Bir zamanlar çarşıların ruhu olan deri işçiliği, günümüzde unutulmaya yüz tutmuş meslekler arasında. Ancak Konya'da yaşayan Ayşe ve Mehmet çifti, bu kadim zanaatı yaşatmak için adeta bir ömür harcıyor. Tıpkı dedelerinden gördükleri gibi...
Atölyelerinde deriye şekil verirken, aslında geçmişle gelecek arasında köprü kurduklarını söylüyorlar. "Her bir dikiş, bir tarih" diyor Mehmet Bey, elleri nasırlı parmaklarıyla işlediği deriyi okşarken. Ayşe Hanım ise "Biz sadece üretmiyoruz, hatıraları dokuyoruz" diye ekliyor.
Zanaatın İncelikleri
İşin püf noktası nedir diye sorarsanız, cevap hazır: Sabır ve sevgi. Derinin işlenmesi günler, bazen haftalar sürüyor. Önce tabaklanması, sonra kesilmesi, ardından işlenmesi... Her aşama bir ritüel gibi. "Fabrikasyon işler gibi değil" diyor çift, "Bizimkisi aşk işi".

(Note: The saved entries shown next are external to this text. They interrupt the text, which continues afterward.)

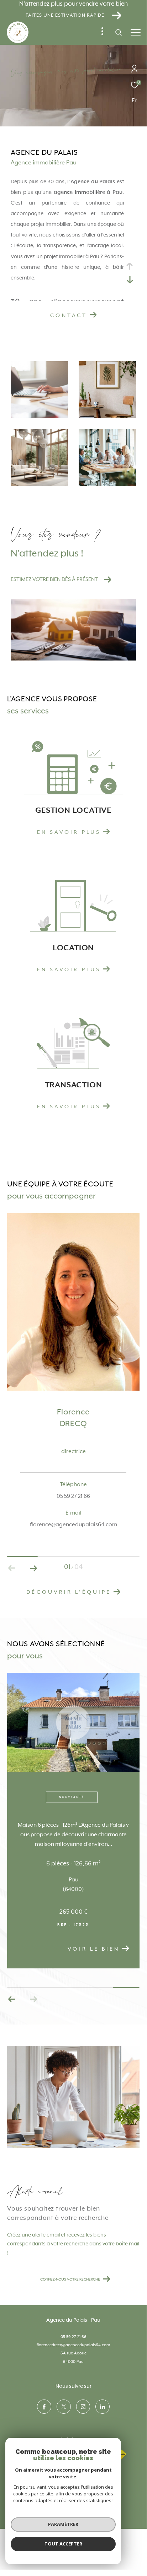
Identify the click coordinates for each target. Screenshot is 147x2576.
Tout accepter (63, 2543)
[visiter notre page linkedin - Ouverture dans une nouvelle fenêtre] (102, 2407)
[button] (33, 1568)
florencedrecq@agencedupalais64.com (73, 2345)
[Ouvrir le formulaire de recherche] (118, 32)
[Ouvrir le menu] (136, 32)
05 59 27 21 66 (73, 2337)
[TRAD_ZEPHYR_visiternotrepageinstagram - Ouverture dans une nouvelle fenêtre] (83, 2407)
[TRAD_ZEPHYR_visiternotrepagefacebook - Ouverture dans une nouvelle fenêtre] (44, 2407)
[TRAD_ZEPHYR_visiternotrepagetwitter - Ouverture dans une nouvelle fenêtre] (64, 2407)
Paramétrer (63, 2524)
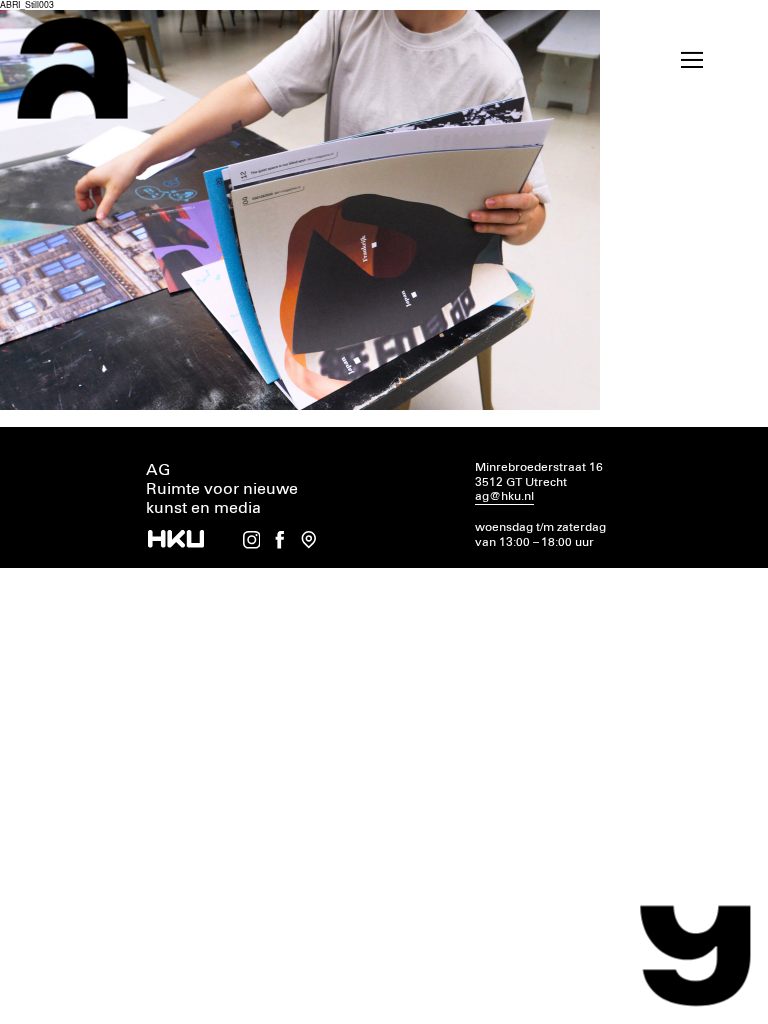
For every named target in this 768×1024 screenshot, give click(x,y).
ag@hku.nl (504, 496)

- Tamamen doğal malzemeler kullanılıyor
- Her parça özgün tasarımla üretiliyor
- Geleneksel yöntemler modern ihtiyaçlara uyarlanıyor
Şimdilerde gençlerin ilgisini çekmeye başladıklarını söylüyorlar - ki bu da onları en çok mutlu eden şey. Atölyelerine gelen meraklı gençlere "Bu işin sırrı gözünüzü değil, yüreğinizi koymanız" diye öğüt veriyorlar.
Gelecek Kaygısı ve Umut
Peki ya gelecek? "Endişeliyiz tabii" diyor Ayşe Hanım, "Ama umudumuzu kaybetmedik". Devletin el sanatlarına desteğinin artmasını bekliyorlar. Mehmet Bey ise daha kararlı: "Bu iş bizi buldu, biz de onu bırakmayız".
Onlar için deri işçiliği sadece bir meslek değil, bir yaşam biçimi. Ve işte bu yüzden, her gün yeniden başlıyorlar - geçmişin izlerini geleceğe taşımak için.